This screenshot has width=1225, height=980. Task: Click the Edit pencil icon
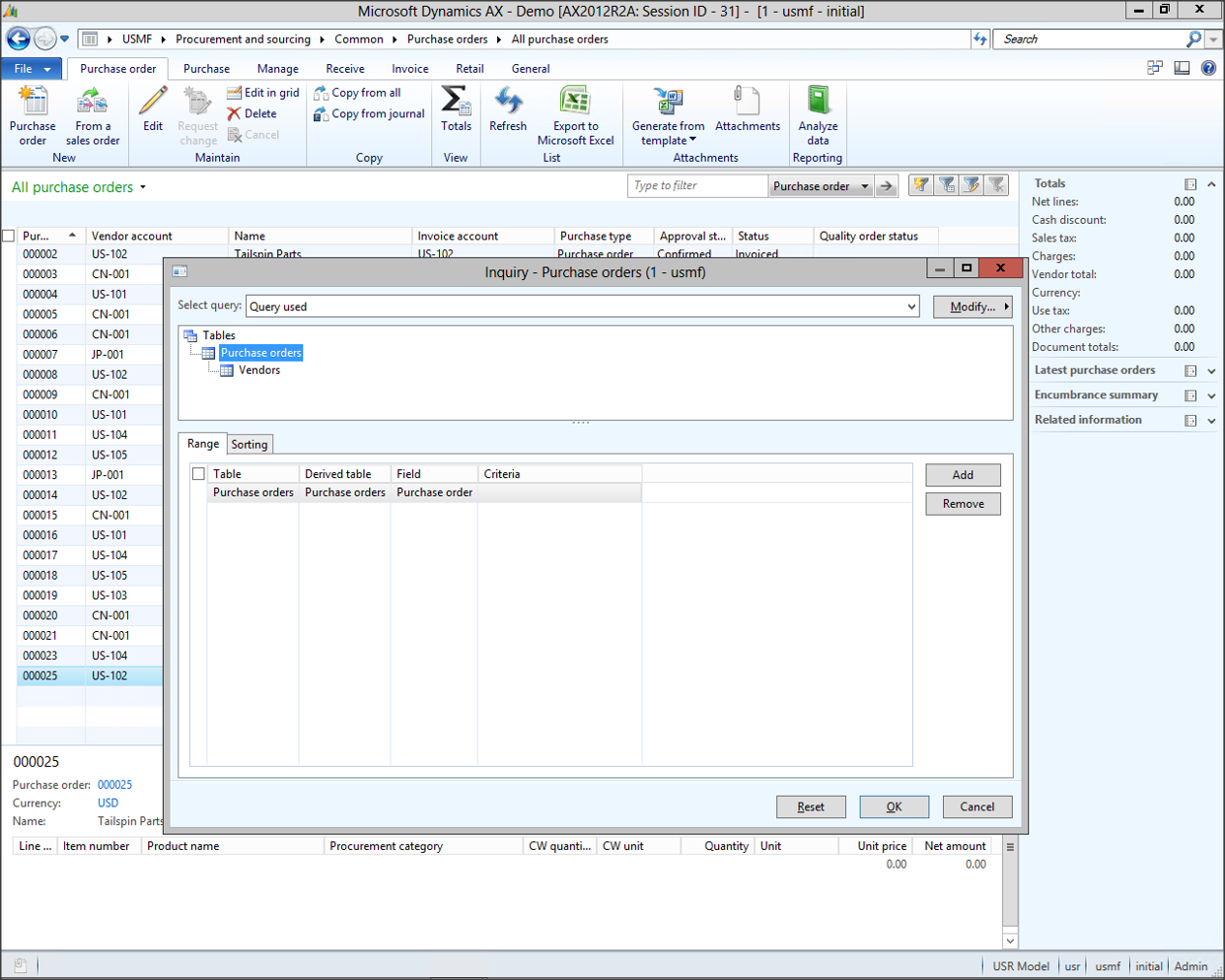click(x=153, y=103)
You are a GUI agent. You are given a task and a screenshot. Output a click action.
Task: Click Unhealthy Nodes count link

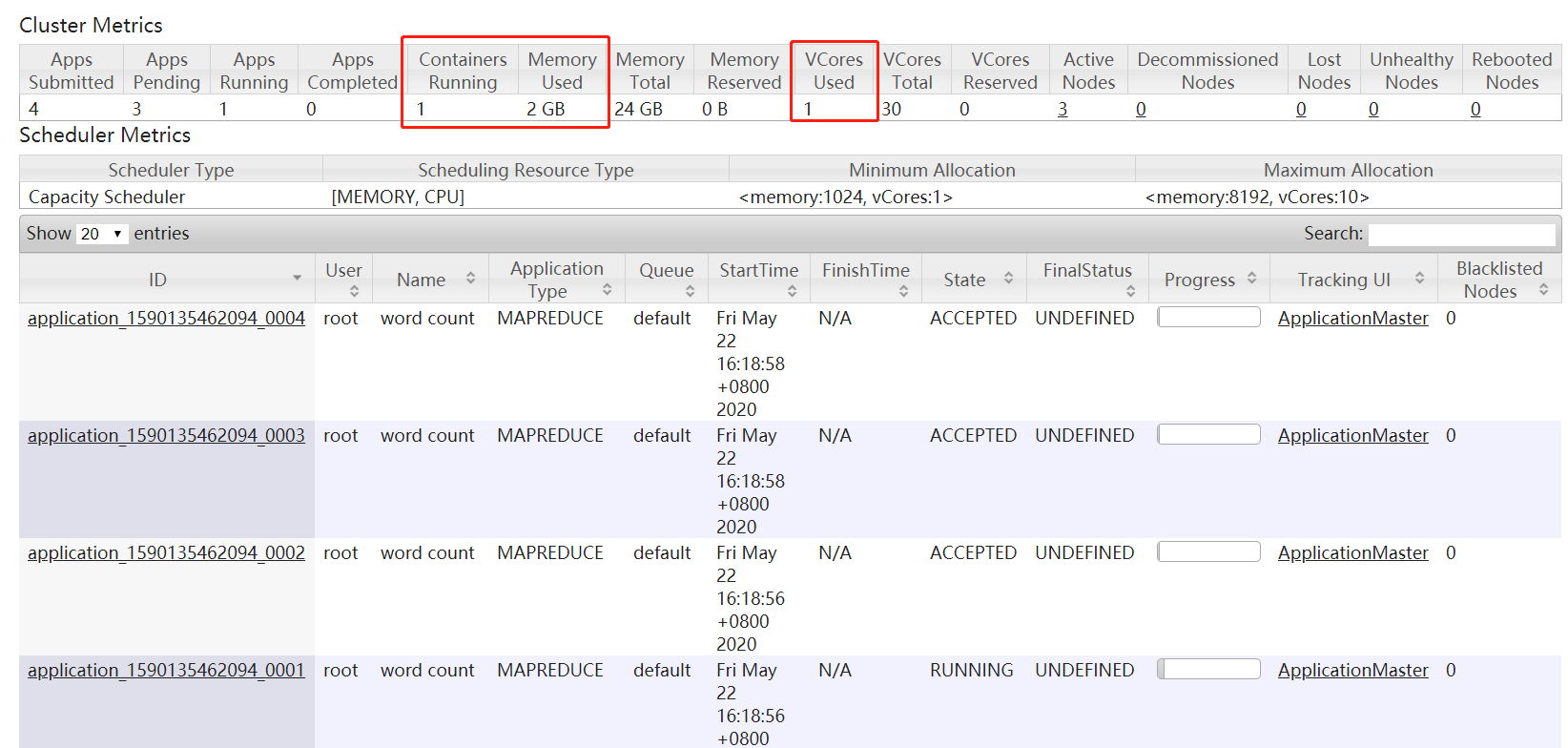(x=1373, y=110)
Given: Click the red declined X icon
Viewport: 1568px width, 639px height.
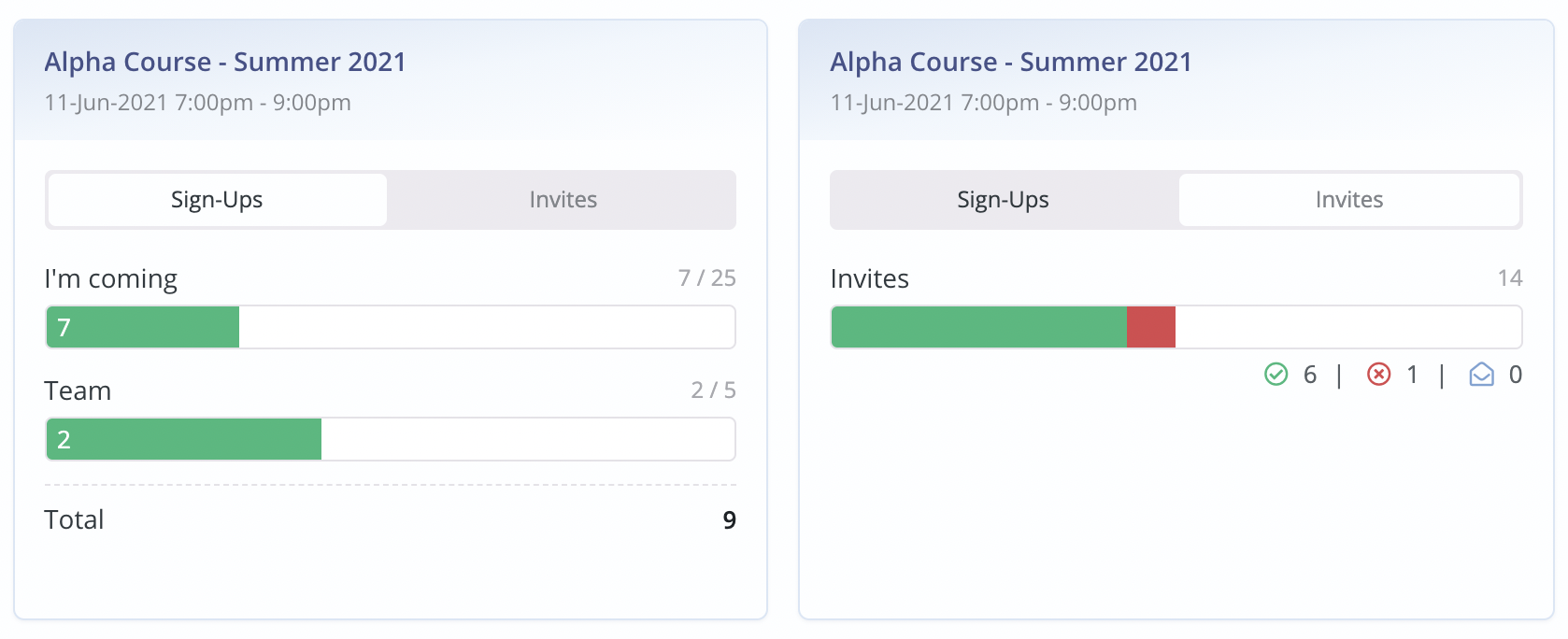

------------------------------------------------

Output all the records above exactly, but without their images.

▶ [REPLY]:
This screenshot has width=1225, height=980. Task: Click the Edit pencil icon
click(x=153, y=103)
You are a GUI agent. You are given a task and a screenshot. Output a click action.
Task: Click Unhealthy Nodes count link

(x=1373, y=110)
Given: Click the red declined X icon
Viewport: 1568px width, 639px height.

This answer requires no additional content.